Much like the first season of Beef, the latest installment of the anthology series spends most of its runtime deep diving in the insecurities and indignities of modern life, mostly through the lens of class struggles, before a hard pivot into some insane third-act blood and guts.
This time, instead of Mario Bello getting cut in half by a panic room door, the characters played by Carey Mulligan, Cailee Spaeny, and Charles Melton battle their way across a South Korean skin clinic, attacked by the muscle of a billionaire country club owner (played by Oscar winner Youn Yuh-jung from Minari) and using surgical implements to make their escape.
Fairly standard stuff.
The sequence, shot as one continuous take, began as an idea of creator Lee Sung Jin‘s. Even before he had written the script for the third episode, he knew what Episode 8, the finale, needed. “I just wrote, ‘Oldboy-style fight in a skin clinic with pieces of skin flying around,'” Lee told Gold Derby. “And I wasn’t sure how we were going to get there, but I just knew that that’s something that this season deserved.”
Anyone familiar with the oner from the second installment of director Park Chan-wook’s Vengeance Trilogy knows that the fight featuring Choi Min-sik’s Oh Dae-su and a hammer against a hallway full of goons basically changed action movie language after its release in 2003, influencing everything from Netflix’s Daredevil series to the John Wick movies.
But what began as an homage quickly evolved into something entirely new and utterly Beef. “What I love about our the collaborators on this show is it can take that sentence, between Jake [Schreier], our DP, James Laxton, our production designer, Grace Yun, costume designer Olga Mill, they all come together and use that just as inspo, and we collectively vomit out something that is uniquely our own,” Lee said.
And if you’ve seen the sequence in question, you understand that vomit couldn’t be a more appropriate metaphor.
Preparation
Once Lee communicated to this department heads what the sequence was going to be in spirit, he and the show’s writers room at the time needed to figure out the moment-to-moment beats of the sequence in order to weave in character moments, like Lindsay’s punch to Chairwoman Park.
“Even in the fight sequence itself, we wanted to balance out having Charles, Cailee, and Carey, all have equal moments of triumph and laughable failure,” Lee said. “We had a lot of pieces that we had set up that we were trying to pay off, but in terms of how to connect all those pieces, that’s when Jake and James are so amazing with the camera.”

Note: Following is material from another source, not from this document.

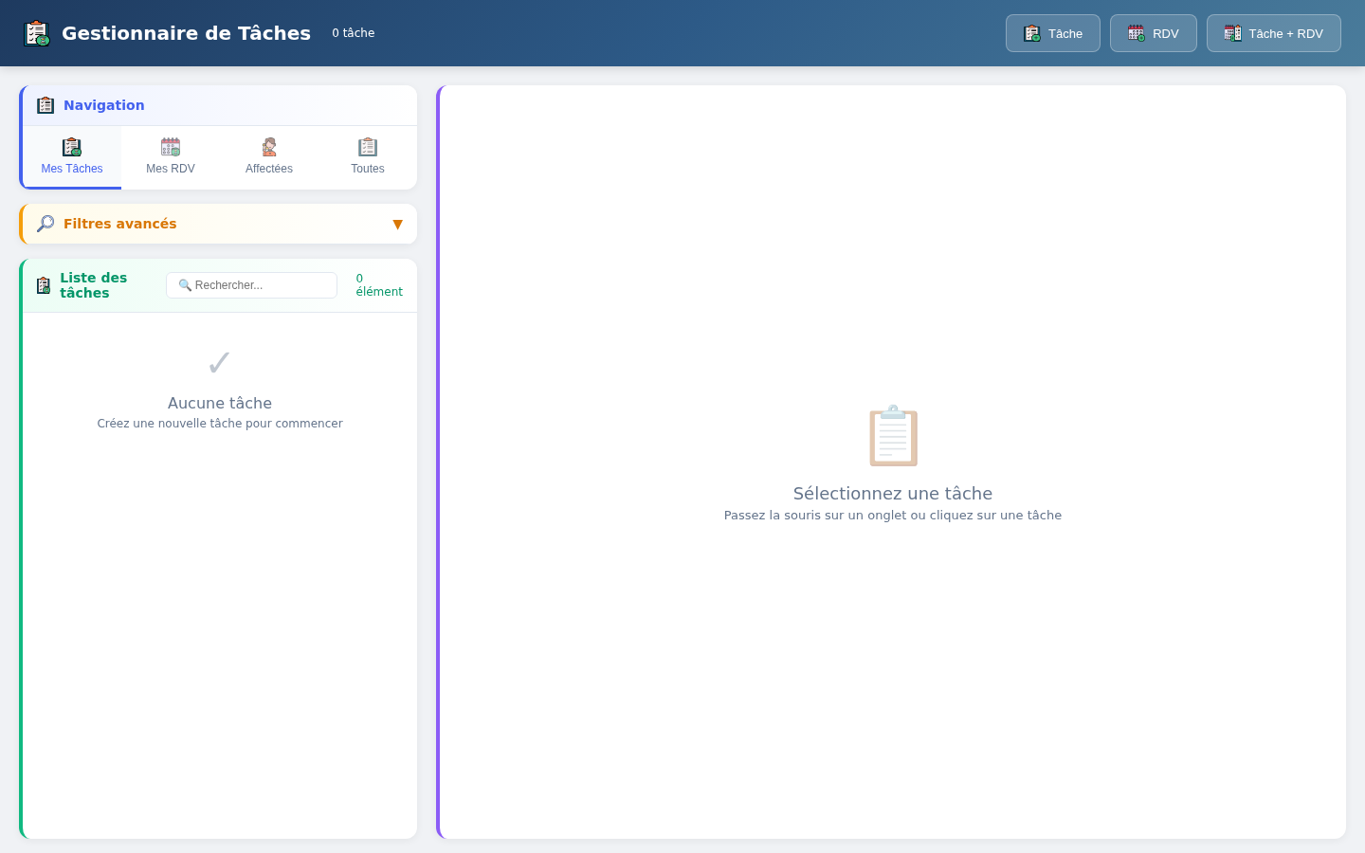Click the Toutes clipboard icon
The height and width of the screenshot is (853, 1365).
tap(368, 147)
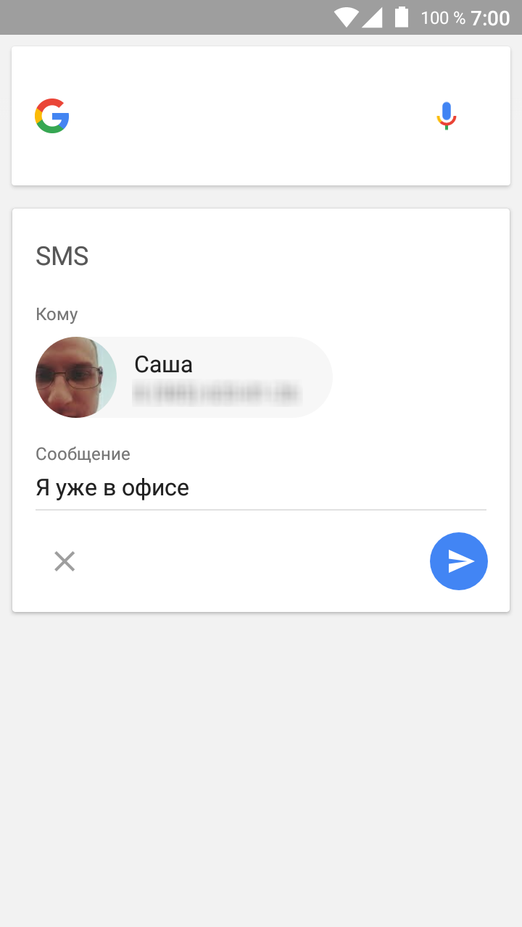Tap the Google logo in search bar

pos(52,116)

Schreier, having just directed Thunderbolts for Marvel Studios, understood two important things from the jump when it came to planning the oner: everything’s been done, and a TV production isn’t going to have the resources to outdo the movie. “We have great people working, but in the time that we have, we’re probably not gonna beat Mission: Impossible when it comes to out-and-out action,” Schreier said. “But what are the places we can win? What makes it different? What makes it feel like our show? Knowing our characters aren’t action heroes, what believably would let them win? What drives that sequence? The disgusting nature of it, the way people react to blood and skin and making that an element within the fight seemed like such a special opportunity.”
Once the plan for the sequence was in place, production created a replica of the Trochos skin clinic out of cardboard in the United States for rehearsals with the actors. Once filming moved to Korea, a warehouse was used for the stunt team to practice and teach Mulligan, Melton, and Spaeny the choreography at night, once shooting had wrapped for the day.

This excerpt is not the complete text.